Line by line, reproduce exactly the beginning of the listing below, ending with the line that contains "Task: Click the 光源 row label" and adding nothing.
*** Opening of Data shown ***
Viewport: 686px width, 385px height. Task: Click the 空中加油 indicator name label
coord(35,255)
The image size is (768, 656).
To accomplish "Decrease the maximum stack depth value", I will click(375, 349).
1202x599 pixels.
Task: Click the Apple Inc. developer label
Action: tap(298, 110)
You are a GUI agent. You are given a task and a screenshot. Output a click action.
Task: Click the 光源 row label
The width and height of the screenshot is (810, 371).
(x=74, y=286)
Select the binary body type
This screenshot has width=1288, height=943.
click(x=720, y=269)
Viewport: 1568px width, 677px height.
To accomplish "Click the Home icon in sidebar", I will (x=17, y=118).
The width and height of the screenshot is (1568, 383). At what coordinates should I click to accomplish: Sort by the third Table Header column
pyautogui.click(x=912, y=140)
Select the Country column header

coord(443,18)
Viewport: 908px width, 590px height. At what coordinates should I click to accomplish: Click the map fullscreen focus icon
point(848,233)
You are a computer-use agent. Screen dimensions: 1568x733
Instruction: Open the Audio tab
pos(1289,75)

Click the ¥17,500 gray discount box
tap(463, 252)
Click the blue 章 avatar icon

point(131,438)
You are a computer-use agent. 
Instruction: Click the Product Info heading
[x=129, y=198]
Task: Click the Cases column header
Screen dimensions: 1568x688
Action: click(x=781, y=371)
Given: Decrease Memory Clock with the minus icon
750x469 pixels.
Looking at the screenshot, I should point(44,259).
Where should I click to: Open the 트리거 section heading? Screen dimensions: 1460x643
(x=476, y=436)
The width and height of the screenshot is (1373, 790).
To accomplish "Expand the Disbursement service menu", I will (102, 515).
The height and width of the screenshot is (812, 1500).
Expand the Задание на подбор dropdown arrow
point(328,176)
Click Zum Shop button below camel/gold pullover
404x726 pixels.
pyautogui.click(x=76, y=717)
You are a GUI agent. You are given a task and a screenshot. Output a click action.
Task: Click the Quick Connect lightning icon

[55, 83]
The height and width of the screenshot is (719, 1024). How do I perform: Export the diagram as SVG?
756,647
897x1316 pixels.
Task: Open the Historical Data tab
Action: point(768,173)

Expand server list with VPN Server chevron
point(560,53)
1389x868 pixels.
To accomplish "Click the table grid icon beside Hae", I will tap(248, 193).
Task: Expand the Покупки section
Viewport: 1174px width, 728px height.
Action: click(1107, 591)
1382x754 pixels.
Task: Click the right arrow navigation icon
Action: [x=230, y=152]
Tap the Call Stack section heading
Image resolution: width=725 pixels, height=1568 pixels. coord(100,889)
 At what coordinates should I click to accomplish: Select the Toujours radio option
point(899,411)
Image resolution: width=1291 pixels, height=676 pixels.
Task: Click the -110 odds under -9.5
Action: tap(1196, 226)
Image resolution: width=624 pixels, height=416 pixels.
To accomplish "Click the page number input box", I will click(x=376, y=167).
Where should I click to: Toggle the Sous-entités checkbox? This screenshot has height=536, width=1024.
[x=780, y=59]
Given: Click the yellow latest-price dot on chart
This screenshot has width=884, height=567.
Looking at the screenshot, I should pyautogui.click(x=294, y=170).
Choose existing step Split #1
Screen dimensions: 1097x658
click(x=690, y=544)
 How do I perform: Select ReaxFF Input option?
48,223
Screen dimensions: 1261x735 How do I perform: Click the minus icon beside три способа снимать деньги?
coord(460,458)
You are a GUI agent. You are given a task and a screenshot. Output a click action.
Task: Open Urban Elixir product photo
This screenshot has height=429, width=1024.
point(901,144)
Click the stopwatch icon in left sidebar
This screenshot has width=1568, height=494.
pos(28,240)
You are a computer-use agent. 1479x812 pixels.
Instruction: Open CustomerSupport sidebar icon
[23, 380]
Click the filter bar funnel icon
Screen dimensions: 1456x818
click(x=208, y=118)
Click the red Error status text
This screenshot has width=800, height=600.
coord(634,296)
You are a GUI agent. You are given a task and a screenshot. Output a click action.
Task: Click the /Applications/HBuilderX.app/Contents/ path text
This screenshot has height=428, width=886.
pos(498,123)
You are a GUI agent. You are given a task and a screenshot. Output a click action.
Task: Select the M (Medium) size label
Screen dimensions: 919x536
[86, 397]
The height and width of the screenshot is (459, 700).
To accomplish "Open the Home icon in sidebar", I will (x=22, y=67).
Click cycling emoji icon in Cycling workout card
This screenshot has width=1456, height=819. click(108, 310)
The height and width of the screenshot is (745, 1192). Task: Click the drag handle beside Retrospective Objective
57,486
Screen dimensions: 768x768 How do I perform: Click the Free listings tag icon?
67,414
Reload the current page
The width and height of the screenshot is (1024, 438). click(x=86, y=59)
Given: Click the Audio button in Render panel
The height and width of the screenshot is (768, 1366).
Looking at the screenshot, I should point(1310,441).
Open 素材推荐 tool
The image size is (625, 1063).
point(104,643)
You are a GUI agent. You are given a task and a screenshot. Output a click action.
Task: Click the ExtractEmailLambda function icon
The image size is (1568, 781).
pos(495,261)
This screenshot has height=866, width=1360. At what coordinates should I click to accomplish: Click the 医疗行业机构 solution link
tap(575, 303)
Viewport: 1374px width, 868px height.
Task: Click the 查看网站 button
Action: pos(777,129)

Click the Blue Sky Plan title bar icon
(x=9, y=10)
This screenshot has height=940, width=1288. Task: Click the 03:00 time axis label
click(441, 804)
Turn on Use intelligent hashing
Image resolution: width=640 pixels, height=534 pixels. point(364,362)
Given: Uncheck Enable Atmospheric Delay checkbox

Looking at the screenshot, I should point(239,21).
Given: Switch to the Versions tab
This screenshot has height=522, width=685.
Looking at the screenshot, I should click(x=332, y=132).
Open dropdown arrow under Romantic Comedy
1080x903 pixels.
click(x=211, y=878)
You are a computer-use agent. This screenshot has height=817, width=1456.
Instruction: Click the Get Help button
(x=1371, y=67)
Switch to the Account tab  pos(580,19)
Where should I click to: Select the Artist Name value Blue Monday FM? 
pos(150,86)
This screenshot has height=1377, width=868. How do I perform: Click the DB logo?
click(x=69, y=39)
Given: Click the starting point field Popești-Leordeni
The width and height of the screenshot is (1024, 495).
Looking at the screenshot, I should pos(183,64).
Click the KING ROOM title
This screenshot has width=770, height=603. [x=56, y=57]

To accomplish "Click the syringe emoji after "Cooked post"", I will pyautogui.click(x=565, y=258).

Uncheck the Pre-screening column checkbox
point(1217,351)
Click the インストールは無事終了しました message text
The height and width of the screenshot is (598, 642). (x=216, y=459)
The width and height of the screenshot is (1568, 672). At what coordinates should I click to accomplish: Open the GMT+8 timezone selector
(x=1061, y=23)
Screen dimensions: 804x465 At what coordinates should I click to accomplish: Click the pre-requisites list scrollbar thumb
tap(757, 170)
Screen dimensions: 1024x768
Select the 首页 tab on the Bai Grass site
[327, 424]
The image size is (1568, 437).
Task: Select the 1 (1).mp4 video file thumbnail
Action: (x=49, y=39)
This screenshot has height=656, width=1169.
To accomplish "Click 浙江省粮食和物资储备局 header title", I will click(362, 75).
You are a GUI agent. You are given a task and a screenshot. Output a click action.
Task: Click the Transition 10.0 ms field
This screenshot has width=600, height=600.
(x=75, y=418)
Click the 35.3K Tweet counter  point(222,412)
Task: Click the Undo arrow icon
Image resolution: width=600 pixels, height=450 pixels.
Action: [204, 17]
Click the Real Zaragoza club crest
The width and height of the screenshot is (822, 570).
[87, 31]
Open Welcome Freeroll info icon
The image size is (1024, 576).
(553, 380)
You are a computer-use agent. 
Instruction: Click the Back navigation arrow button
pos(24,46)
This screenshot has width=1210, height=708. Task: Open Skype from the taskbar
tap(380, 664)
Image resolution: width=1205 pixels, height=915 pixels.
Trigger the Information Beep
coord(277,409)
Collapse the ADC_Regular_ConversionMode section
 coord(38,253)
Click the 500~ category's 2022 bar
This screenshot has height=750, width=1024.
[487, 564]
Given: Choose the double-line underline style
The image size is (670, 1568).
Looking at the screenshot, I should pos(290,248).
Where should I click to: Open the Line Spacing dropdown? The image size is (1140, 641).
*** Close of Data shown ***
→ **Worked solution**:
Viewport: 686px width, 385px height. Task: Click the 空中加油 indicator name label
coord(35,255)
The image size is (768, 656).
To accomplish "Decrease the maximum stack depth value", I will click(375, 349).
1202x599 pixels.
Task: Click the Apple Inc. developer label
Action: tap(298, 110)
You are a GUI agent. You are given a task and a screenshot. Output a click action.
Task: Click the 光源 row label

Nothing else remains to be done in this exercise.